▶ **Assignment A**
From the article about the planned East River pier park, reproduce the passage starting at "By Amy Zimmer" up to and including "local elected officials.".
▶ **Assignment B**
Write what follows the final sentence of the news article about the proposed park on the former Con Edison pier.

▶ **Given text**
By Amy Zimmer | July 8, 2011 7:14pm | Updated on July 8, 2011 11:19pm

MANHATTAN — What should a new park atop an East River waterfront pier at a former Con Edison parking lot look like?

Civic leaders, architects and landscape architects will have a chance to share their visions for the future public space from East 38th to East 41st streets at a daylong design forum on July 26 organized by the Municipal Art Society in collaboration with Community Board 6 and local elected officials.

There's no money in the city budget to create the 34,000 square-foot park yet, but city officials did announce this week that Con Ed paid $13 million as part of a prior lease fulfillment agreement, which will help fund the rehabilitation of the pier's infrastructure.

Officials heralded that move as an important step in the eventual creation of a new park and in closing the gap in green space along the East River from East 38th to East 60th street.

"Rehabilitating the unused Con Ed pier will get us a step closer to turning prime, underused, waterfront real estate into a public amenity for the East Side and all New Yorkers," City Councilman Dan Garodnick said in a statement.

Entries from a data source:
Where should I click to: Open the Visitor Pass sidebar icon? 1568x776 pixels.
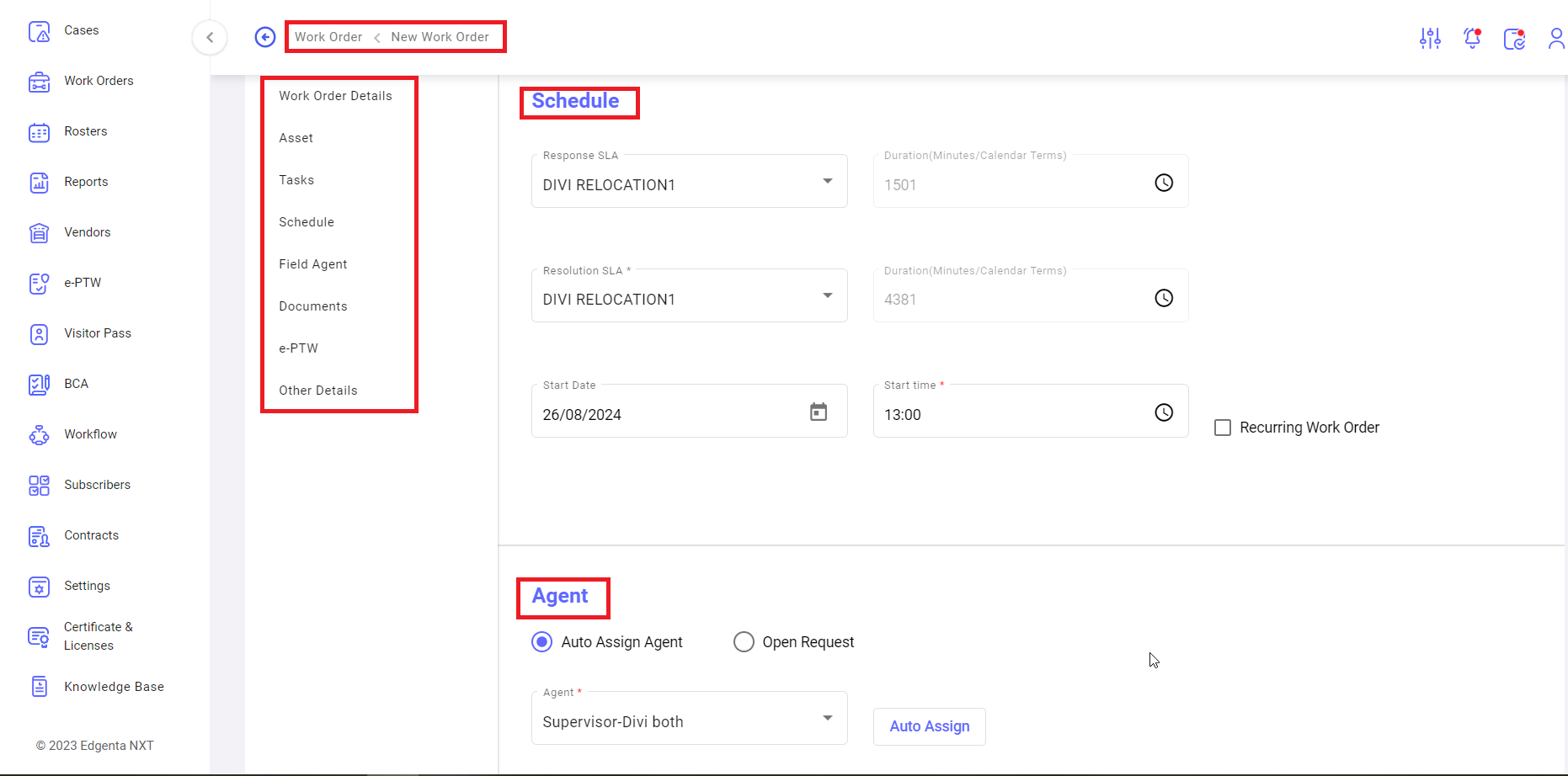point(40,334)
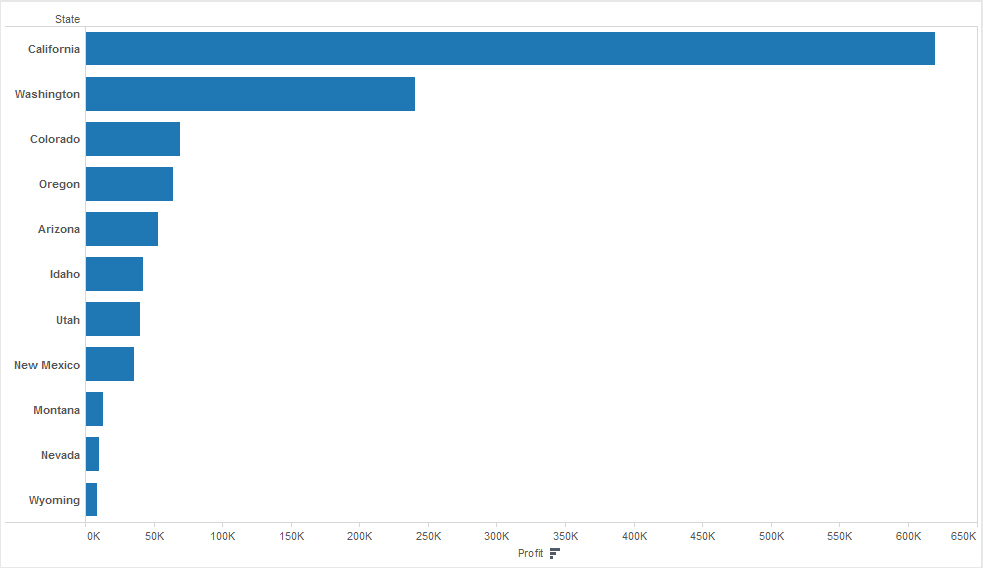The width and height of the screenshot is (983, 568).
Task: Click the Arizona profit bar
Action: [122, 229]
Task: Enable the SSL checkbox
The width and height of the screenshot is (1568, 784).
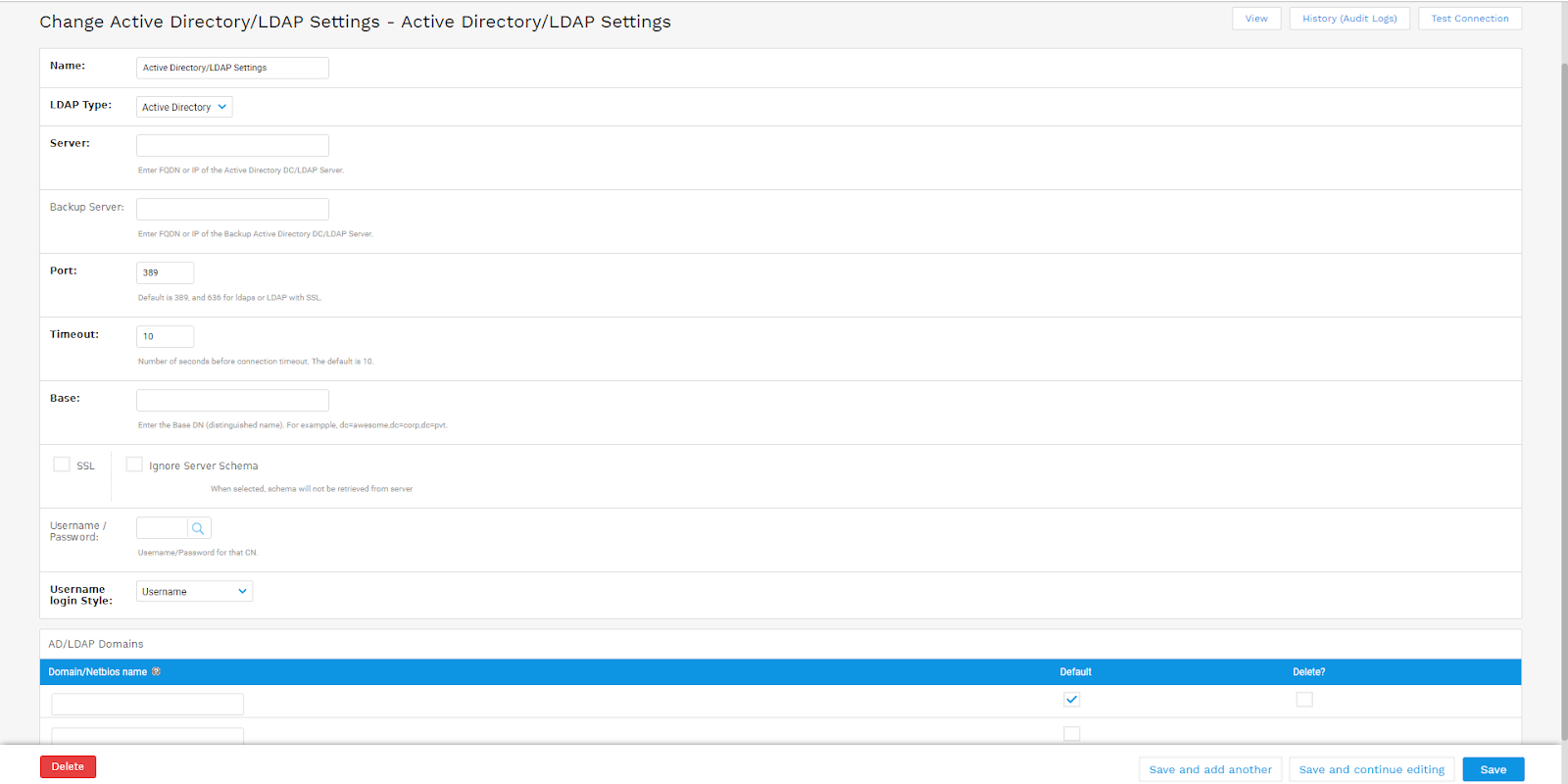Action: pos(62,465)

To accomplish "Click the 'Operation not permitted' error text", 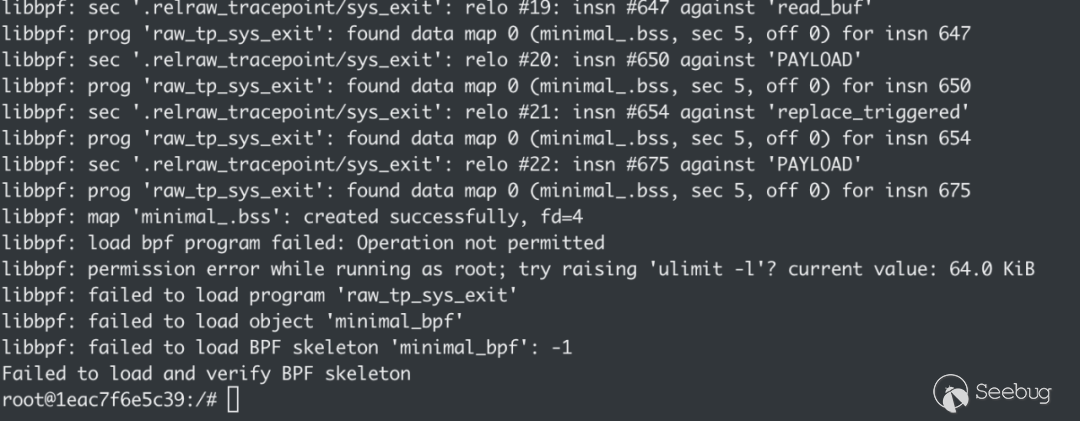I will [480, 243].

▶ **Expected answer A**
By Amy Zimmer | July 8, 2011 7:14pm | Updated on July 8, 2011 11:19pm

MANHATTAN — What should a new park atop an East River waterfront pier at a former Con Edison parking lot look like?

Civic leaders, architects and landscape architects will have a chance to share their visions for the future public space from East 38th to East 41st streets at a daylong design forum on July 26 organized by the Municipal Art Society in collaboration with Community Board 6 and local elected officials.

▶ **Expected answer B**
There has been momentum building in the community to turn this pier into a public space.

Located a few blocks away from the landing where the new East River ferry stops at East 34th Street, the former Con Ed pier is part of a larger plan to create waterfront access from East 38th to East 60th streets.

The city's Economic Development Corporation recently put out a call for bids for engineering and design services for this whole stretch, and the city's comprehensive waterfront plan, called Vision 2020, specifically identifies the pier as a potential park.

Albany recently passed legislation that would allow for the city to hand over Robert Moses Playground so the park's neighbor, the United Nations, could build a new tower there — but only if the city can hash out an agreement by Oct. 10 with a series of conditions.

One of those conditions required payment for rehabilitating the Pier 38. The legislation would also facilitate funding of a new esplanade from East 38th to East 60 streets along the river through the sale of two city-owned buildings near the UN.

"If we're going to succeed in making our waterfront accessible and enhancing open space on the East Side, we'll need cooperation and commitment from many agencies and many interested parties," state Assemblyman Brian Kavanagh said in a statement.

The design discussion at the Municipal Art Society event will take the funding constraints into account and will focus on how to create an interim open space, which could draw people to the spot and in turn help build the support for more significant funding needed to build a world-class park.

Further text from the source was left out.